Nun geht es den Funklöchern an den Kragen

Wer kennt nicht die folgende Situation: Man telefoniert, plötzlich reißt die Verbindung ab - kein Netz mehr. In manchen Regionen scheint es, als würde man überhaupt von der Außenwelt abgeschnitten zu sein. Ist es tatsächlich möglich, dass es im Jahr 2018 noch immer riesige Funklöcher in der Bundesrepublik gibt? Ja.

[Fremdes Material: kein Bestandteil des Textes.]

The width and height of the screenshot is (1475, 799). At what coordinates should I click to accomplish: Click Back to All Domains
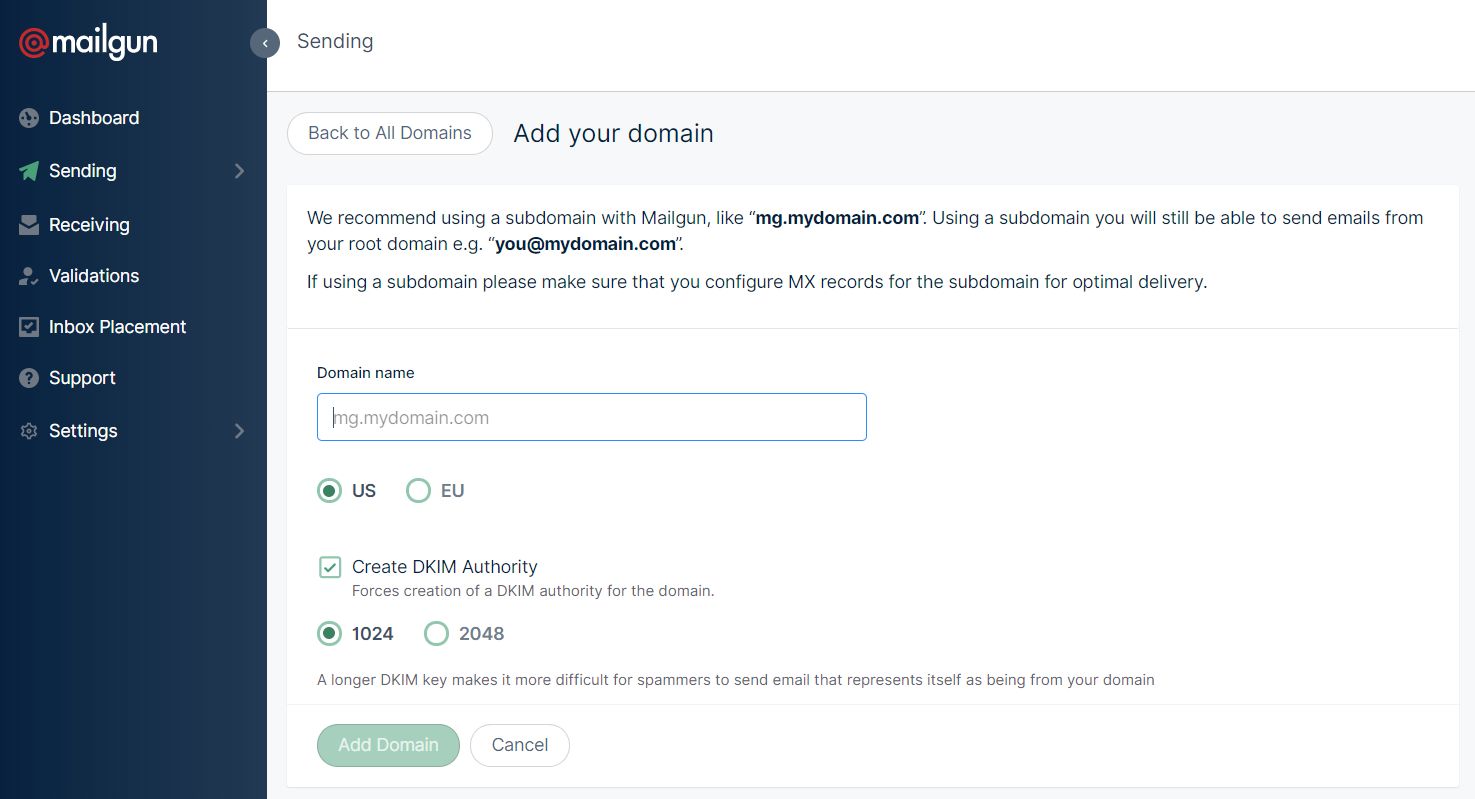tap(389, 133)
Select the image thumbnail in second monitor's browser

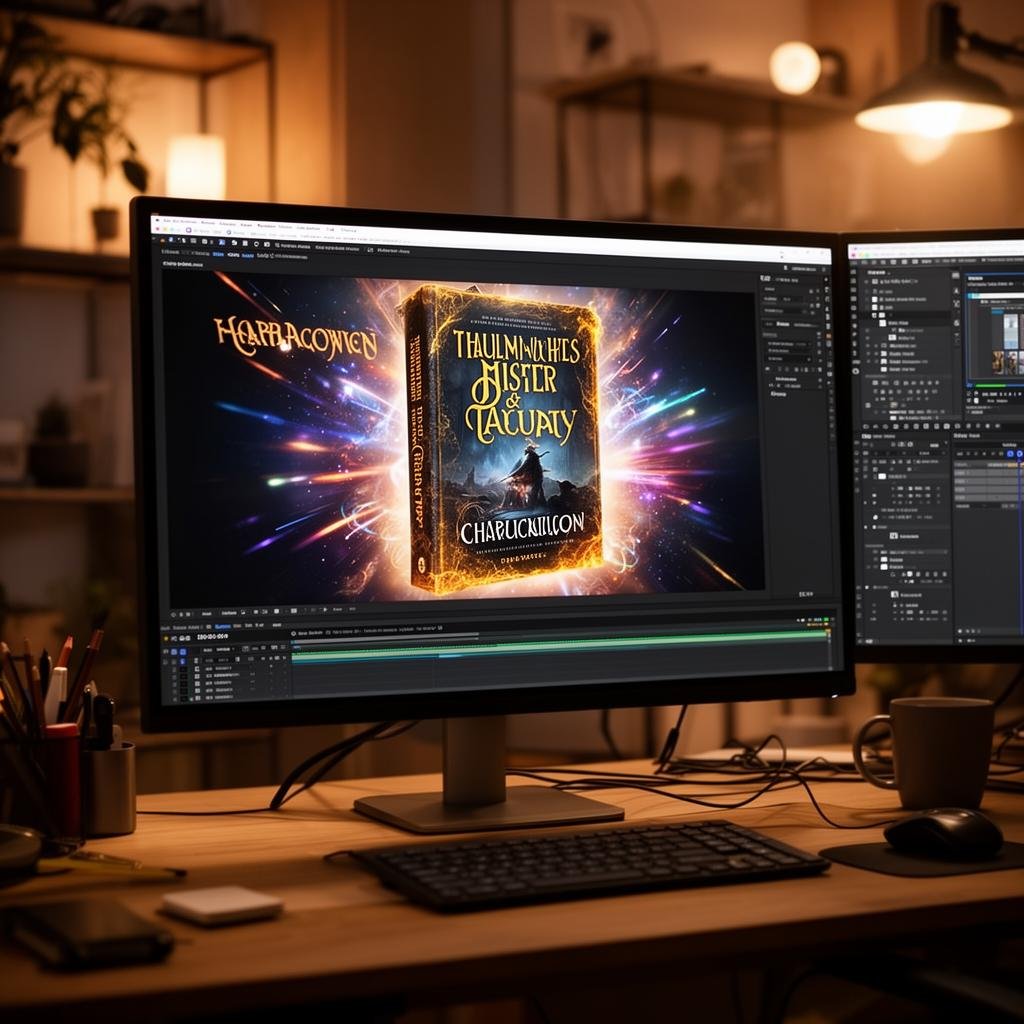[x=1010, y=331]
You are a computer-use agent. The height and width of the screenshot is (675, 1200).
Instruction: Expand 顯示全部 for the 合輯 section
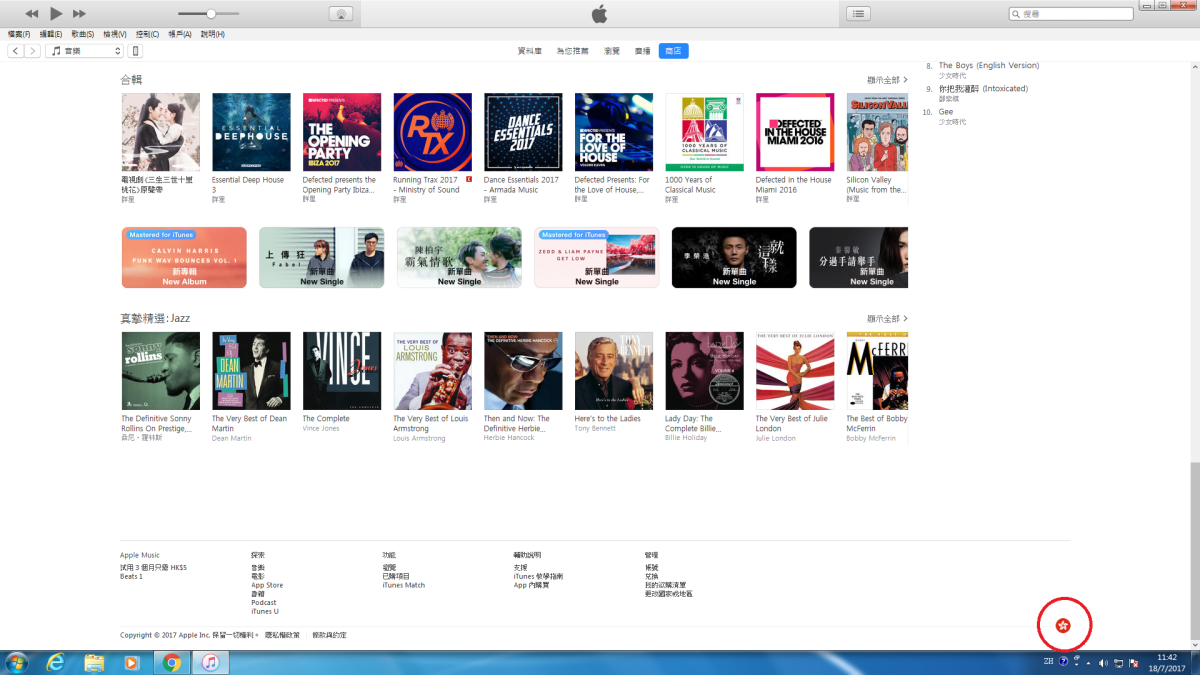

In ganz Deutschland gibt es sogenannte Funklöcher, die für das vorzeitige Ende des Telefonats sorgen. In Niedersachsen wurden nun Betroffene um ihre Mithilfe gebeten - schlussendlich gibt es hier zwischen den realen Bedingungen und den Angaben der Mobilfunkbetreiber die größten Diskrepanzen.

 

Investitionssumme soll bei über einer Milliarde Euro liegen

Mit dem hat selbst Wirtschaftsminister Bernd Althusmann von der CDU nicht gerechnet - 8.956 Personen haben sich bei ihm gemeldet und über Probleme mit dem Mobilfunknetz berichtet. Nun soll es neue Verhandlungen mit den Netzbetreibern geben. „Die erheblichen Lücken müssen unbedingt geschlossen werden“, so der Wirtschaftsminister. Bis Ende 2019 sollen die Funklöcher verschwunden sein. Den Fahrplan will der Wirtschaftsminister nach der Sommerpause präsentieren - inklusive konkreter Maßnahmen und den Zeitplänen. „Nach ressortinterner Abstimmung wird es dann einen Masterplan geben, den wir Anfang August präsentieren wollen.“ Über eine Milliarde Euro sollen investiert werden - 850 Millionen Euro befinden sich im Haushaltsentwurf für das Jahr 2019. Noch in diesem Jahr soll es für 100 Millionen Euro eine verbesserte Breitband-Infrastruktur geben. Das Ziel? Ende 2019 sollen mindestens 97 Prozent aller Haushalte im 4G-Netz sein.

 

Bis 2021 sollen 99 Prozent aller deutschen Haushalte 4G zur Verfügung haben

Die Bundesregierung geht davon aus, dass - natürlich regionsabhängig - zwischen 93,3 Prozent und 100 Prozent aller deutschen Haushalte mit Mobilfunk versorgt werden. Schon jetzt gilt die Verpflichtung für die Netzbetreiber, bis Anfang 2020 in 98 Prozent der deutschen Haushalte mobiles Breitband zur Verfügung zu stellen. Eine Bedingung, die im Zuge der Breitband-Frequenz-Versteigerung 2015 auferlegt wurde. Doch es soll noch einen Schritt weiter nach vorne gehen: 2021 sollen bundesweit 99 Prozent mit Breitband versorgt werden. Zuvor müssen aber noch viele „weiße Flecken“ bezüglich 4G ausgebügelt werden. Aktuell gibt es um die 1.000 Standorte, die aufgerüstet oder neu geschaffen werden müssen.